Feeding people is one of my talents and something I enjoy and take pride in. And that can be my downfall as well.
The feeding of the four
I can understand the concern Jesus’ disciples had when they had a large crowd of people and food was miles away; their hands grow sweaty and hearts start racing as they realize it’s lunchtime, they have five thousand people to feed, and… only one kid thought to bring food?!? (A boy after my own heart. If I had been there, I probably would have had a few fish and loaves hiding in the folds of my robe, but would have hoarded them to give to my five-year-old so she wouldn’t complain about being hungry and I could listen to Jesus in peace).

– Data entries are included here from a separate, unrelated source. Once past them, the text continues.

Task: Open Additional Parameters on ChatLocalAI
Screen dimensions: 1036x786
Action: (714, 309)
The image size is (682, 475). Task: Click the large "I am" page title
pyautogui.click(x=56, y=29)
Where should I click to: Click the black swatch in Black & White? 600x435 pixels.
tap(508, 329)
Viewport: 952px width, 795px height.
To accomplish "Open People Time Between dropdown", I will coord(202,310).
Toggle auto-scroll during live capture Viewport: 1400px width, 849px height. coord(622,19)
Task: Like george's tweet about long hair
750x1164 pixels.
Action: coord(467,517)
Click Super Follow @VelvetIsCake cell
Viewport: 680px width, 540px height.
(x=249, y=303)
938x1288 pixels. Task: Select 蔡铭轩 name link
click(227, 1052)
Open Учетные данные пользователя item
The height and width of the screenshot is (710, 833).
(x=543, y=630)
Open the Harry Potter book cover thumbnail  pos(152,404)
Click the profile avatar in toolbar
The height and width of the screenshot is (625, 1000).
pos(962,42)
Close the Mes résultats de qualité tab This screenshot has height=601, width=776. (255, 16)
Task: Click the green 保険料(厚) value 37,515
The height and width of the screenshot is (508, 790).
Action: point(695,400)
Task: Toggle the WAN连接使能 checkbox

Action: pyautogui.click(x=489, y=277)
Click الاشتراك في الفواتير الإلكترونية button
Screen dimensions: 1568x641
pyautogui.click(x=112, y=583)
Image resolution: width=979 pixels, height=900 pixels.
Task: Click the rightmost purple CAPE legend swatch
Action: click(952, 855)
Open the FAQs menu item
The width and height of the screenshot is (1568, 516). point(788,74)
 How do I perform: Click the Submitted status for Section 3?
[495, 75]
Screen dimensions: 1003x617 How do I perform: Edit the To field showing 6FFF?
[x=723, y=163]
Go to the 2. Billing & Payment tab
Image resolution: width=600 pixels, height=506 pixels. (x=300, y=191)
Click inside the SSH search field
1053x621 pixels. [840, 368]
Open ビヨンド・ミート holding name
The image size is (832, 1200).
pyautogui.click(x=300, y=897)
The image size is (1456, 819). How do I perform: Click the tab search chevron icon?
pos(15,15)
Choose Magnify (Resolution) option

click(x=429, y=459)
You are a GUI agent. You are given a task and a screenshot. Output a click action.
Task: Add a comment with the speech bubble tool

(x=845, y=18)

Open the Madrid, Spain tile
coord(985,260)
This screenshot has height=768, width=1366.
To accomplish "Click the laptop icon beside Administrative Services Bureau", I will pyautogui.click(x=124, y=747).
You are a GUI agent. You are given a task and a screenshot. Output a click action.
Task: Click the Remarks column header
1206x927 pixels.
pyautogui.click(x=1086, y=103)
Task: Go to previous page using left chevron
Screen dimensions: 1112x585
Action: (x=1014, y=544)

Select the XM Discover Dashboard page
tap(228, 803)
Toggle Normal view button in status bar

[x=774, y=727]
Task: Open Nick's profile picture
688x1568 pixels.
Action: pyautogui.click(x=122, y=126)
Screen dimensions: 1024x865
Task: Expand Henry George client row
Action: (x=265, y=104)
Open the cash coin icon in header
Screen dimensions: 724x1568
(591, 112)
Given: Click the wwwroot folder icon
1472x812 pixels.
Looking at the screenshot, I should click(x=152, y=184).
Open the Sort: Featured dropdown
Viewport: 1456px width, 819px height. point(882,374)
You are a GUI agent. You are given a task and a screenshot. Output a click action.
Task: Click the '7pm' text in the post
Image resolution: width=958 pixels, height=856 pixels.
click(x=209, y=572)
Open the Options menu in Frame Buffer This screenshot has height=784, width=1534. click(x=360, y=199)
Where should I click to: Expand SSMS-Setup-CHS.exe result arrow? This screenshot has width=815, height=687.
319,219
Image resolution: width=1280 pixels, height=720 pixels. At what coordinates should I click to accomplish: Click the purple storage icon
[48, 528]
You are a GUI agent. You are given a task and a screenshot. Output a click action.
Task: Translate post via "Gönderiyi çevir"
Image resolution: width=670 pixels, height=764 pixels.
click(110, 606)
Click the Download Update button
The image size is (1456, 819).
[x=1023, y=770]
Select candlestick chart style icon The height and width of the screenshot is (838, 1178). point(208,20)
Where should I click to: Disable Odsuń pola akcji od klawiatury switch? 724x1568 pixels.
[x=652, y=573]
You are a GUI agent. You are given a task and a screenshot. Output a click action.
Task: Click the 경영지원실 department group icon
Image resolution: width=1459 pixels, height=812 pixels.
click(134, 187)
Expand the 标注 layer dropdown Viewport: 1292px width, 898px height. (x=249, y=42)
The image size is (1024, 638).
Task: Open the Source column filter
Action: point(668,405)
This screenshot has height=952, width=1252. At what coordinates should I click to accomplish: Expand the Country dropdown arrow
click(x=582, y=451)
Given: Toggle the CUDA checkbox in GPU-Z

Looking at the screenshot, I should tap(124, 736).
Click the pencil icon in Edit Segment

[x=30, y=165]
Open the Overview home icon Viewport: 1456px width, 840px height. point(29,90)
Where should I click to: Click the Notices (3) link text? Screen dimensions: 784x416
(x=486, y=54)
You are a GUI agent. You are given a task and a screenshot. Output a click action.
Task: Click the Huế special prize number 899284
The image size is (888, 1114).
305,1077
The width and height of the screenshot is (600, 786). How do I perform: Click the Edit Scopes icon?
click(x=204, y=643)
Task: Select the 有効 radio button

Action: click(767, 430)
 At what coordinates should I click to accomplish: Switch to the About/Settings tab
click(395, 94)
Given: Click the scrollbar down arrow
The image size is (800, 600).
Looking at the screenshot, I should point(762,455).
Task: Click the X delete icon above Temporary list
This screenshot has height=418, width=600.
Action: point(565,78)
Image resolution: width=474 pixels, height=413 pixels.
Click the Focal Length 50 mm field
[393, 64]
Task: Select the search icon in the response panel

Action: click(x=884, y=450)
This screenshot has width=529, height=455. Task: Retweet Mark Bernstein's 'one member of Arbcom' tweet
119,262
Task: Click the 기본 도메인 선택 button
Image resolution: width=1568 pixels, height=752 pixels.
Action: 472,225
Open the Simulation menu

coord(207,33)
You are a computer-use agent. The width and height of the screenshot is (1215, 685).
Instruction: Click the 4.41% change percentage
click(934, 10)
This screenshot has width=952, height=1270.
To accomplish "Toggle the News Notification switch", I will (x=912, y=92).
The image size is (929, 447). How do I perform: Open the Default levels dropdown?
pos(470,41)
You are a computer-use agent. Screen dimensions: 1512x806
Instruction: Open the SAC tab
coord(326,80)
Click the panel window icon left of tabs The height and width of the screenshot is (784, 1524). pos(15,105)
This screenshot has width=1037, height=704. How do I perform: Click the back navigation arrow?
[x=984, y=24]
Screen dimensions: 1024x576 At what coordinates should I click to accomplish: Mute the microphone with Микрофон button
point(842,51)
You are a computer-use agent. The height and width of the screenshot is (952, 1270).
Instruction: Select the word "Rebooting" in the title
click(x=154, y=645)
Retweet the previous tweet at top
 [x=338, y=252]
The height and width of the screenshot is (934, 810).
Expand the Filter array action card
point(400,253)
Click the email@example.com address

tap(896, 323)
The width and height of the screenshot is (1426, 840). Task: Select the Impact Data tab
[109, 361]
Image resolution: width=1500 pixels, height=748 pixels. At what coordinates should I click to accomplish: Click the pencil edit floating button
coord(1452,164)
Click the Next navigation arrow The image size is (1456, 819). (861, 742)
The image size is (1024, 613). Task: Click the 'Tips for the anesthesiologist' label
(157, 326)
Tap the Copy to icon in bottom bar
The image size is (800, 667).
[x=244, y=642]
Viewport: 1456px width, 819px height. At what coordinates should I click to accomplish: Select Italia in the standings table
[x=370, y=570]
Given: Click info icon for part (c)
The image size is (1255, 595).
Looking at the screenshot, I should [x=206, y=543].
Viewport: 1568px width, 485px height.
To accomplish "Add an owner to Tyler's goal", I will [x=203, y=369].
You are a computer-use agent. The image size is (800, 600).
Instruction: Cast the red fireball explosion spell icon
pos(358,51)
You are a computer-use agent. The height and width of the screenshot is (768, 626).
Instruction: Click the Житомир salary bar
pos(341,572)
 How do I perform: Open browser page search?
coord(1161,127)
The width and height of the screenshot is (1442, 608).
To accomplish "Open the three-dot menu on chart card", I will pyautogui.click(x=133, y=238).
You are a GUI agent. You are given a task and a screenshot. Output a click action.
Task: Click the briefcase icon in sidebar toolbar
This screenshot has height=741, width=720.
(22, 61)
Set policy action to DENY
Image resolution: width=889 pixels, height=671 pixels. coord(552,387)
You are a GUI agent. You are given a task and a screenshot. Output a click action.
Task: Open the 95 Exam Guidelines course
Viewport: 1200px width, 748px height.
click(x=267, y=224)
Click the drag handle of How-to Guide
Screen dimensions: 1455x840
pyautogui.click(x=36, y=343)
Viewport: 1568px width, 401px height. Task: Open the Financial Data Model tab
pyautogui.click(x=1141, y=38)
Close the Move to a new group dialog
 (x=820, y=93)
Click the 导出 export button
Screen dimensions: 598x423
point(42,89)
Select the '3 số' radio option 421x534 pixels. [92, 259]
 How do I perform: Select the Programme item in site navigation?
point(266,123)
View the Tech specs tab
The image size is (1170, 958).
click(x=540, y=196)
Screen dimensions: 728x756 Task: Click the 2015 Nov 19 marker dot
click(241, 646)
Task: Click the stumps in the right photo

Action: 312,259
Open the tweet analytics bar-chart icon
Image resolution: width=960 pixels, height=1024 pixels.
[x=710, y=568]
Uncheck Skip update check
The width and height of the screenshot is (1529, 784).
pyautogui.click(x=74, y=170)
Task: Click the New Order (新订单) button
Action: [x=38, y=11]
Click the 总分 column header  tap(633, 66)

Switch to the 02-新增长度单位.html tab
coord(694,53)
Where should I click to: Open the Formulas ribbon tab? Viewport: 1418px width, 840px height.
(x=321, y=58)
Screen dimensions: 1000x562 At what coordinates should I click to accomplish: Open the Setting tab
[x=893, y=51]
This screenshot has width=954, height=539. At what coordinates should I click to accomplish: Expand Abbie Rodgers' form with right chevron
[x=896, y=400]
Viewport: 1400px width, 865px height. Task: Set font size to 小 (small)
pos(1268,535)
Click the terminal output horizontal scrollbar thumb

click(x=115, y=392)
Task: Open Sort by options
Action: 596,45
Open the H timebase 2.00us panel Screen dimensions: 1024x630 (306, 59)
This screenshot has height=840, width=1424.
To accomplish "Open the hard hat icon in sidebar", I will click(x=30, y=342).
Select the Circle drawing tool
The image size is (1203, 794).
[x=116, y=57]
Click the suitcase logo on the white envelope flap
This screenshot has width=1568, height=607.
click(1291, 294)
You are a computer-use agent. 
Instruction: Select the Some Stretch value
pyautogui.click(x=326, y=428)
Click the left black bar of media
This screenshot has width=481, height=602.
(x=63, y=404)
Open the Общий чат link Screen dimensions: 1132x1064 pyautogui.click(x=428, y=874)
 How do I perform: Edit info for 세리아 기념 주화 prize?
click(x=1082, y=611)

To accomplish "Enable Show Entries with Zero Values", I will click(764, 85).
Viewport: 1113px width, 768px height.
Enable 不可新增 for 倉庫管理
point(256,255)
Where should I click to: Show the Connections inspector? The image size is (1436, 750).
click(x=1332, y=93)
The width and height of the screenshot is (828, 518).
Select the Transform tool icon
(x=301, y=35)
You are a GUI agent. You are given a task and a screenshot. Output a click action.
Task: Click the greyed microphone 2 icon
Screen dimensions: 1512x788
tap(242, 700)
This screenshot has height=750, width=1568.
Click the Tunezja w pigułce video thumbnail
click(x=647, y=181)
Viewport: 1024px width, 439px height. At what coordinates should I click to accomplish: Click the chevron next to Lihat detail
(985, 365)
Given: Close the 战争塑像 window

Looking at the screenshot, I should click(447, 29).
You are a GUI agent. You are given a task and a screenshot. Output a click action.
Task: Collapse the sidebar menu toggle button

Lunchtime at my house often feels like this. Fear and trembling. And I only have to feed the four of us.
Sanity Saver #1: Menus
Lunch at my house does not consist of everyone eating the same thing. Everyone gets to choose, within reason, what they’ll eat. I also have a five-year-old and an eleven-year-old who both have type 1 diabetes. They get shots every meal based on how many carbohydrates they plan to eat. So not only do we have to know what’s for lunch, we have to count the carbs and calculate the insulin needed (the 11-year-old does most of her calculations, but still needs some guidance).
For a few weeks after my oldest began insulin shots, lunchtime was chaotic and miserable. Kids were hungry and asking what to eat and how many carbs it had. As I would start to figure out carbs for one kid, I would get sidetracked by another question, and totally forget where I had left off with the first kid.
I knew that if each kid had a menu of choices that they liked, it would eliminate the need for me to explain what was available for lunch. Every. Single. Day.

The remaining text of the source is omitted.